By: Andrew Jones, VP of Strategic HPC Consulting and Services, NAG
Measuring high performance computing can be very powerful for the businesses that rely on it and the end users that directly employ it. Based on NAG’s experience helping organizations with HPC measurement, we have put together this overview of the subject for TOP500 News.
Measuring usage and costs of your current HPC capability can inform service delivery and policies to extract the optimum science or business impact from your existing set-up. Collecting data on the usage patterns, costs, and value delivered by current HPC capability can also help ensure future decisions are optimal. This enables that subsequent investments can be made with confidence, at the right scale, type and timing for maximum value, and with well understood risks. However, measuring the right things, and making sure they drive the best business or science impact is a surprisingly complex undertaking.
Measuring technical performance seeks answers to basic questions such as: How fast is this supercomputer? How fast is my code? How does my code scale? Which system or processor is faster? The answers are delivered through benchmarking.
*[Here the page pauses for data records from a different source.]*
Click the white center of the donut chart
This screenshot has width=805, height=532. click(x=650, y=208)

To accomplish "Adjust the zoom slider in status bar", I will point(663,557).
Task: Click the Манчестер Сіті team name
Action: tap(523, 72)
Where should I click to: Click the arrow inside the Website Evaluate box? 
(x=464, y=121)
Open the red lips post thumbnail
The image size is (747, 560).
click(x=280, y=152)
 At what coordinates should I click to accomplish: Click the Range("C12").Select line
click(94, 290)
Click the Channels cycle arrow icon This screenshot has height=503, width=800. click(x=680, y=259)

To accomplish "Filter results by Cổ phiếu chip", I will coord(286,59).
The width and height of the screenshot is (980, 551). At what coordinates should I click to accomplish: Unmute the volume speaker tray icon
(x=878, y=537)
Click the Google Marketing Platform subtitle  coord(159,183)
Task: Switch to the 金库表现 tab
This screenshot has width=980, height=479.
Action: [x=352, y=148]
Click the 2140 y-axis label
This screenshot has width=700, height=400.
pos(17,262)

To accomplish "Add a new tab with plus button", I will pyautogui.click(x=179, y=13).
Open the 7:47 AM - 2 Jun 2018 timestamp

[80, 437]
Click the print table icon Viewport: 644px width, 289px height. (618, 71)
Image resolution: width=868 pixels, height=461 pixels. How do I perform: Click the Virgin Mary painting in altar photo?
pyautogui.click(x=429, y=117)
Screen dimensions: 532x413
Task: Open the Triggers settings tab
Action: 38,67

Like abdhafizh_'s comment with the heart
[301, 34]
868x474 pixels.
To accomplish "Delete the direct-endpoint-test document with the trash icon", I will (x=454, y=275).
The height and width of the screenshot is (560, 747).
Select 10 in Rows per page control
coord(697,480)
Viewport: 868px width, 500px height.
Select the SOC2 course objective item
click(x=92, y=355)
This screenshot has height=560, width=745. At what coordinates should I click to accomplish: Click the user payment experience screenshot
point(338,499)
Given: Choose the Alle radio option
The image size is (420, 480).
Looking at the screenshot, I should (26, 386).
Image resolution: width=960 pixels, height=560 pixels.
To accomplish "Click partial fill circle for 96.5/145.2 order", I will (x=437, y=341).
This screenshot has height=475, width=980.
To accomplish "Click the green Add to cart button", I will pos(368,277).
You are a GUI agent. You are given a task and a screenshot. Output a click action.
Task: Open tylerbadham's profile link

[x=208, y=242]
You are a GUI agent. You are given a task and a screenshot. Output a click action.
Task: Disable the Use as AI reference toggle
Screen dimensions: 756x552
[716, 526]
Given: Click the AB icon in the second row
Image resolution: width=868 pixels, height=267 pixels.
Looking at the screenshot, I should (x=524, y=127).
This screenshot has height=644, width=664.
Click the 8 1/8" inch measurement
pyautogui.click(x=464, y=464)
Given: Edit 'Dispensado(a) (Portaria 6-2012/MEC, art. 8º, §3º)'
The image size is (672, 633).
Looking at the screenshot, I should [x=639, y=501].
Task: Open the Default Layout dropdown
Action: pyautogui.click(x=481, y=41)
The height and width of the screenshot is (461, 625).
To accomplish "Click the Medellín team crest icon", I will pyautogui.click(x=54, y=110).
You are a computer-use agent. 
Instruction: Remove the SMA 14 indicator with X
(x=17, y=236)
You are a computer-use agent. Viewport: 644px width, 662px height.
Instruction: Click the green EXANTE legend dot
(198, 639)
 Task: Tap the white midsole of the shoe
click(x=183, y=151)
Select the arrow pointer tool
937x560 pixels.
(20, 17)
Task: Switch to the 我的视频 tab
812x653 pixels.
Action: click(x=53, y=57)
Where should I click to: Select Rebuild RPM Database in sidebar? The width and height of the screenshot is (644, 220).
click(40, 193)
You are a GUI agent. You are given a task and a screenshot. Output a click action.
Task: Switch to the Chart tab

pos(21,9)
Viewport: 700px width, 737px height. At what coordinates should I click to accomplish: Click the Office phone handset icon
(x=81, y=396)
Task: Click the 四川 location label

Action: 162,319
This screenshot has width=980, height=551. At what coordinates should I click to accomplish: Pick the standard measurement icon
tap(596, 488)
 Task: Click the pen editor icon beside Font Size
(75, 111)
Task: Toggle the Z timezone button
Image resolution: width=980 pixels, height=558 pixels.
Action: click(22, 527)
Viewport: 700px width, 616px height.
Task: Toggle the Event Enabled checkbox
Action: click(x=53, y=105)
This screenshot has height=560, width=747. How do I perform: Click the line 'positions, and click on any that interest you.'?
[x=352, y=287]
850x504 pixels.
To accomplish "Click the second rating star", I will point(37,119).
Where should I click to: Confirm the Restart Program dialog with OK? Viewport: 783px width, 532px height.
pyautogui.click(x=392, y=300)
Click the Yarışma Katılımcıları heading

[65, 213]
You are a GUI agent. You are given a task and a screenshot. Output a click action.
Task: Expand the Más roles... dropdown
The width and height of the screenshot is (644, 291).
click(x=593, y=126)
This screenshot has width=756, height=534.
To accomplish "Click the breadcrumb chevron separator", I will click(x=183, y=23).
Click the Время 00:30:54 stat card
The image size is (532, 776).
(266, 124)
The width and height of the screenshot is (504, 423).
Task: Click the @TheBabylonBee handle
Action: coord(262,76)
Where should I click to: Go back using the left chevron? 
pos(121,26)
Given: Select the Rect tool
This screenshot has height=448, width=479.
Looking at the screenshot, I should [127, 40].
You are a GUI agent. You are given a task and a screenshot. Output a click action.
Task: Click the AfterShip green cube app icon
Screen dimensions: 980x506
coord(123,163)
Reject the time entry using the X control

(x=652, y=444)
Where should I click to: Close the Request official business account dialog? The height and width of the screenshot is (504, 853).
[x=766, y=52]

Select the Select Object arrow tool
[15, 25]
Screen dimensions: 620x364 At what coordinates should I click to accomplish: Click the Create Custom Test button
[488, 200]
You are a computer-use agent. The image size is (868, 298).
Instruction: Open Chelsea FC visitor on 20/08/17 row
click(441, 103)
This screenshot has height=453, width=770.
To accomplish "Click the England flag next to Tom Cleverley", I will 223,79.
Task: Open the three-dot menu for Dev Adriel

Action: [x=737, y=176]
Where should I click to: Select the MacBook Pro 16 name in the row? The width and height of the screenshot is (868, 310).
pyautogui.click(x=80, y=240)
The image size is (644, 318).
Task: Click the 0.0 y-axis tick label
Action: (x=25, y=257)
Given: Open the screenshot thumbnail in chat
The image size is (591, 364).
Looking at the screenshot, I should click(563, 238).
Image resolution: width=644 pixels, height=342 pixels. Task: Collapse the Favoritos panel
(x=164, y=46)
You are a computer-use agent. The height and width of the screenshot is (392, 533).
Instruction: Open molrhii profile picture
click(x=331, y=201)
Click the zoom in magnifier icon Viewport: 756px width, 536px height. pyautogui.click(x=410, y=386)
The process involves running well-understood test cases under specified conditions or rules and recording the appropriate performance data and associated metadata (for example, time to completion, system configuration, code build details, library versions used, system core count, node population, and network topology, to name just a few).
Benchmarks are only specific scenarios, but they are usually analyzed to extrapolate or infer more general behavior. This might include predicting the performance of a potential hardware upgrade or a new algorithm, or, alternatively, identifying a performance bottleneck. It might also be appropriate to measure the effort needed to achieve the desired performance, such as code porting and tuning.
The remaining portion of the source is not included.